What actually happened (best current understanding)

The failing production runs died in ~1.5 s emitting zero events (session.summary.no_events) — a startup failure, not a resume-resolution or tool-execution failure. At that time Pi reported "MCP: 0/8 servers" (zero live MCP connections); MCP servers connect and execute fine now. The repeated errors were real but transient, most plausibly Pi failing at startup while MCP servers weren't connecting during the user's active Pi/MCP setup window — since resolved.

Re-scope (keeping this issue open)

The genuinely confirmed, actionable defect is a diagnostics gap, not resume:

1. Untether is blind to why Pi exits. On rc=0 + no agent_end, the stream_end_events path swallows Pi's stderr and shows the cryptic "pi finished without an agent_end event". That's why the real cause was invisible from Telegram. Fix: capture + surface a tail of Pi stderr on the no-agent-end path; distinguish rc=0 + zero events (startup/early-exit) from a genuine truncated stream.
2. Promote pi.stream.no_agent_end on a resumed run to error-tier in untether-issue-watcher.
3. (Separate, still true) Pi resume context-retention has never been genuinely integration-tested — U4 historically verified a filesystem side-effect, not memory.

Do NOT implement the earlier fix options (A/B/C) — they target a non-bug.

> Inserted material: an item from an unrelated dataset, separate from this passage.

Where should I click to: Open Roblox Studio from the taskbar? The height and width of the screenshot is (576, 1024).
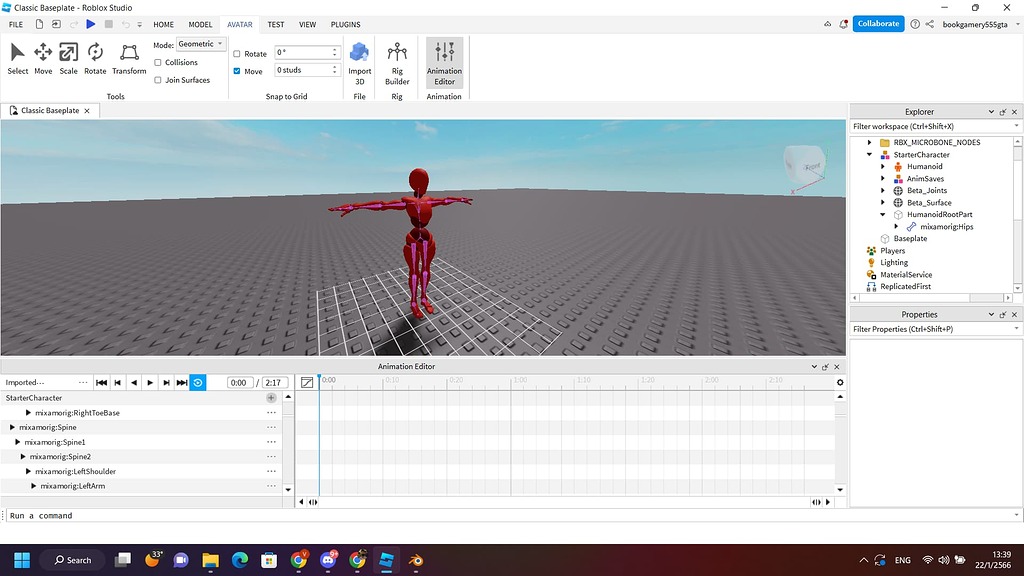coord(387,560)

Suggest renaming this issue to something like "pi: surface stderr / diagnose silent rc=0 no-agent_end exits" and watching for recurrence of the startup failure.

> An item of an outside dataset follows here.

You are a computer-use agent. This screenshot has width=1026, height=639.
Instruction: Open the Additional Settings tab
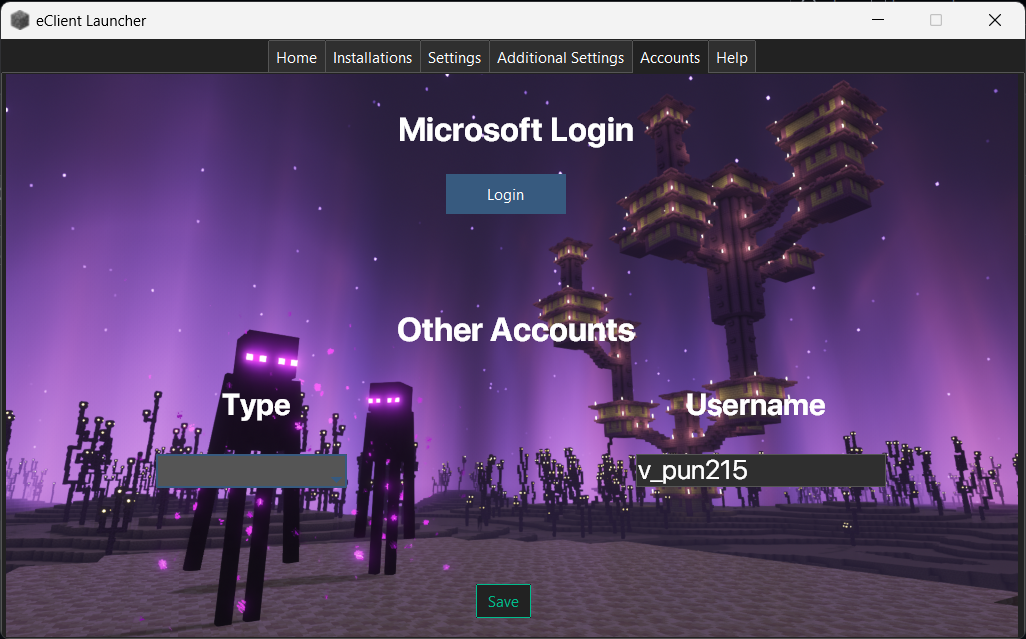(x=560, y=57)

Apologies for the earlier over-confident root cause — corrected here with reproduction evidence.

[nathanschram]

📌 Resolution / for-the-record (2026-05-21)

Recording the full arc so this isn't re-investigated from scratch.

What was observed

On channelo's auditor-pi Pi chat (Pi 0.74.1), follow-up messages errored repeatedly with pi finished without an agent_end event · session: <id> · resumed (rc=0, ~1.5 s, zero events). It then "fixed itself" with no user action.

Investigation arc (and corrections)

1. First hypothesis (WRONG): promoted short session-id couldn't be resolved by --session. Filed with filename≠id / UUIDv7-truncation mechanism.
2. Reproduction refuted it: pi --session 019e4936 "hi" works — bare partial-id resolves against the internal header id, under Untether's exact filtered env, even with a prompt that fires 8 MCP tools. Session-dir mismatch and env-filtering also ruled out.
3. Per-run timeline (decisive): failures were resume-only, confined to 16:25–16:27. Fresh runs in the same window succeeded (16:01, 16:26). Resume works now with the identical command (17:10, 17:30). No config/version change in the window (pi binary, .mcp.json, settings, npm pkgs all settled ≤15:59); no malformed session files remain.

Best-supported explanation (transient, self-resolved)

A fresh run starts an empty session; a resume run reloads/rehydrates the prior session — and the 16:26 session contained an MCP tool result. While channelo's 8 MCP servers were cold / "0/8 connected" during setup, re-establishing them during resume-load crashed Pi at startup (1.5 s, zero events). Fresh runs carried no MCP tool-state to rehydrate, so they survived the same window. Once the MCP servers warmed (npx packages cached + first successful connections), resume-load succeeded → working from 17:10 on.

Residual uncertainty: the MCP-rehydrate-while-cold mechanism is inferred, not reproduced (the cold condition is gone). Certain: resume-only, transient, self-resolved, not the resume-token mechanism.

Current scope of this issue

Re-scoped from "resume bug" to the diagnostics gap that made this hard to diagnose:

1. Untether swallows Pi stderr on rc=0 + no agent_end (runners/pi.py:587 stream_end_events) → the real crash reason was invisible. Fix: capture + surface a tail of Pi stderr on that path; distinguish rc=0 + zero events (startup/early-exit) from a genuinely truncated stream.
2. Promote pi.stream.no_agent_end on a resumed run to error-tier in untether-issue-watcher.
3. (Optional) Detect "resume exited with 0 events in <2 s" and surface a "session may have failed to load / MCP servers cold" hint (and/or one retry).
4. (Separate, still true) Pi resume context-retention has never been genuinely integration-tested.

Do not implement the original fix options A/B/C — they target a non-bug.